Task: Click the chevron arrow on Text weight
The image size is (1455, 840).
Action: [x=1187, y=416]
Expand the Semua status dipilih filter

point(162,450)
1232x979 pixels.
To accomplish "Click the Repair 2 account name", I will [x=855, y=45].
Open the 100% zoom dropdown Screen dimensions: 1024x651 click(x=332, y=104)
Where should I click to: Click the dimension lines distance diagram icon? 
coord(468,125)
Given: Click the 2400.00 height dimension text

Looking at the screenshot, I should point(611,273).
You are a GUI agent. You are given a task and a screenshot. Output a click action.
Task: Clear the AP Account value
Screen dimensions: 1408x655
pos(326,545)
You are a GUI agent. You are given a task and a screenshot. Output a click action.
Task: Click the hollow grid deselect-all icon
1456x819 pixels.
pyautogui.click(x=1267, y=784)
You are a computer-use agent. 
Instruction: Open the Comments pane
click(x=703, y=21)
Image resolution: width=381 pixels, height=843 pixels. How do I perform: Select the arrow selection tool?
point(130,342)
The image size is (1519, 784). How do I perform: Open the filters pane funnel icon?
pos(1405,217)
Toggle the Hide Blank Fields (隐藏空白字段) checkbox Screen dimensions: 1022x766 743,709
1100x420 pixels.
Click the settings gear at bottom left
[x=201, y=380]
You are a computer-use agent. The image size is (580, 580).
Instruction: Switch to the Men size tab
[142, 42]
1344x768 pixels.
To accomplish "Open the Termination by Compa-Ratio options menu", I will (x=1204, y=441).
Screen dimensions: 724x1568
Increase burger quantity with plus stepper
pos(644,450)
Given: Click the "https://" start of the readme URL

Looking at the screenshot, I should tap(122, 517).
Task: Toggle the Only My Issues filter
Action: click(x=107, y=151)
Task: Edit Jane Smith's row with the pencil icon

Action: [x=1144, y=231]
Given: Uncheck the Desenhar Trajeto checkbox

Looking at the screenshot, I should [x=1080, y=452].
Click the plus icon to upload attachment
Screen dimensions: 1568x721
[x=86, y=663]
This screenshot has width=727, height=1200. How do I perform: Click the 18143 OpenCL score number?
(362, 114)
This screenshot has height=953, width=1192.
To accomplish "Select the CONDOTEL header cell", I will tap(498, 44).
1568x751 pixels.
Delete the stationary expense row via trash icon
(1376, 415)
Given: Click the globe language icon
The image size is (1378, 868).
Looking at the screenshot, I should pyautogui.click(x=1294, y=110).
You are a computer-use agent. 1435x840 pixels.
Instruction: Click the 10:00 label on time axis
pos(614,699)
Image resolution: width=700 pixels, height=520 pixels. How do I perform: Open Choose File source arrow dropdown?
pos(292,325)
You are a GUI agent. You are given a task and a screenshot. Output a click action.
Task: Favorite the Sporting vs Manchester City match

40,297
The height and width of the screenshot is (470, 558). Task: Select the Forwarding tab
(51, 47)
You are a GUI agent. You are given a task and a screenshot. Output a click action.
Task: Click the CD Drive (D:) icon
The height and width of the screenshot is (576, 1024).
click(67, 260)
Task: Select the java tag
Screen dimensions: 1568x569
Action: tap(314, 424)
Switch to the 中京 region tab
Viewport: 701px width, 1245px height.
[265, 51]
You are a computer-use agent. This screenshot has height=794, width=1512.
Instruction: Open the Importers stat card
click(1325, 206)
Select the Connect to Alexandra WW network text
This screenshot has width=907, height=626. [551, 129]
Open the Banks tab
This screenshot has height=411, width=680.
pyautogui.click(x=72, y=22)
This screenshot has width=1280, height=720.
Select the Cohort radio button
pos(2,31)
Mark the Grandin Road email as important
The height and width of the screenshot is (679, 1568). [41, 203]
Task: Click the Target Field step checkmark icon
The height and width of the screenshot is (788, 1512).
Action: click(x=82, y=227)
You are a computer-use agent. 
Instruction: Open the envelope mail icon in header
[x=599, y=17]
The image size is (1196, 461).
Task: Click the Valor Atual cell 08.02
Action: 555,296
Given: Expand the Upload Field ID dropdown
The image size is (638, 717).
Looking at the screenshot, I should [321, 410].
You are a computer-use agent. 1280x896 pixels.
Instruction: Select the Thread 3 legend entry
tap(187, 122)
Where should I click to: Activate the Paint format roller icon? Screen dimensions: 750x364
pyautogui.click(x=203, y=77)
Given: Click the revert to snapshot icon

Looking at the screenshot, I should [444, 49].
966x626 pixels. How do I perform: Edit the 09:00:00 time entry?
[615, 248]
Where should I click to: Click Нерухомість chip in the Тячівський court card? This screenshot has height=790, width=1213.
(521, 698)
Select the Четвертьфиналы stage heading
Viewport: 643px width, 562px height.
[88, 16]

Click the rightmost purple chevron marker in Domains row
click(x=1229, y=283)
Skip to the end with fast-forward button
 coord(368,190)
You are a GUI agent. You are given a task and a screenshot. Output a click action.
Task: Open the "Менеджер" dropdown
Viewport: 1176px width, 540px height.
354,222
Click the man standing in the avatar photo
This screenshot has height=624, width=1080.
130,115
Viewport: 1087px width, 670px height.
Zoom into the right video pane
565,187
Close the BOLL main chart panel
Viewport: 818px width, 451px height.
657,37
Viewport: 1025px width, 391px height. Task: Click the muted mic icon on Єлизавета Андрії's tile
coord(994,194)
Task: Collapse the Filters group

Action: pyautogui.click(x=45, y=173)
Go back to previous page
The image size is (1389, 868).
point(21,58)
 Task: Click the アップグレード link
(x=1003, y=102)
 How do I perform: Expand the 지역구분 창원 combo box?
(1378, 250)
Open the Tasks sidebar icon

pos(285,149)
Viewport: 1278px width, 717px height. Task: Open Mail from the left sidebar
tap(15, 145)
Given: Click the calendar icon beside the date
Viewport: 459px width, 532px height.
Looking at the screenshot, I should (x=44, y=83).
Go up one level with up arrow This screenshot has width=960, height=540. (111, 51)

- - - -

◆ PROBLEM DETAILS
Rewrite the items beginning at the line that has "Task: Edit Jane" and stopping after the line that has "Action: click(x=82, y=227)", with "checkbox" replaced by "check box" and everything else left unchanged.

◆ SOLUTION FOR THIS EXERCISE
Task: Edit Jane Smith's row with the pencil icon

Action: [x=1144, y=231]
Given: Uncheck the Desenhar Trajeto check box

Looking at the screenshot, I should [x=1080, y=452].
Click the plus icon to upload attachment
Screen dimensions: 1568x721
[x=86, y=663]
This screenshot has width=727, height=1200. How do I perform: Click the 18143 OpenCL score number?
(362, 114)
This screenshot has height=953, width=1192.
To accomplish "Select the CONDOTEL header cell", I will tap(498, 44).
1568x751 pixels.
Delete the stationary expense row via trash icon
(1376, 415)
Given: Click the globe language icon
The image size is (1378, 868).
Looking at the screenshot, I should pyautogui.click(x=1294, y=110).
You are a computer-use agent. 1435x840 pixels.
Instruction: Click the 10:00 label on time axis
pos(614,699)
Image resolution: width=700 pixels, height=520 pixels. How do I perform: Open Choose File source arrow dropdown?
pos(292,325)
You are a GUI agent. You are given a task and a screenshot. Output a click action.
Task: Favorite the Sporting vs Manchester City match

40,297
The height and width of the screenshot is (470, 558). Task: Select the Forwarding tab
(51, 47)
You are a GUI agent. You are given a task and a screenshot. Output a click action.
Task: Click the CD Drive (D:) icon
The height and width of the screenshot is (576, 1024).
click(67, 260)
Task: Select the java tag
Screen dimensions: 1568x569
Action: tap(314, 424)
Switch to the 中京 region tab
Viewport: 701px width, 1245px height.
[265, 51]
You are a computer-use agent. This screenshot has height=794, width=1512.
Instruction: Open the Importers stat card
click(1325, 206)
Select the Connect to Alexandra WW network text
This screenshot has width=907, height=626. [551, 129]
Open the Banks tab
This screenshot has height=411, width=680.
pyautogui.click(x=72, y=22)
This screenshot has width=1280, height=720.
Select the Cohort radio button
pos(2,31)
Mark the Grandin Road email as important
The height and width of the screenshot is (679, 1568). [41, 203]
Task: Click the Target Field step checkmark icon
The height and width of the screenshot is (788, 1512).
Action: click(x=82, y=227)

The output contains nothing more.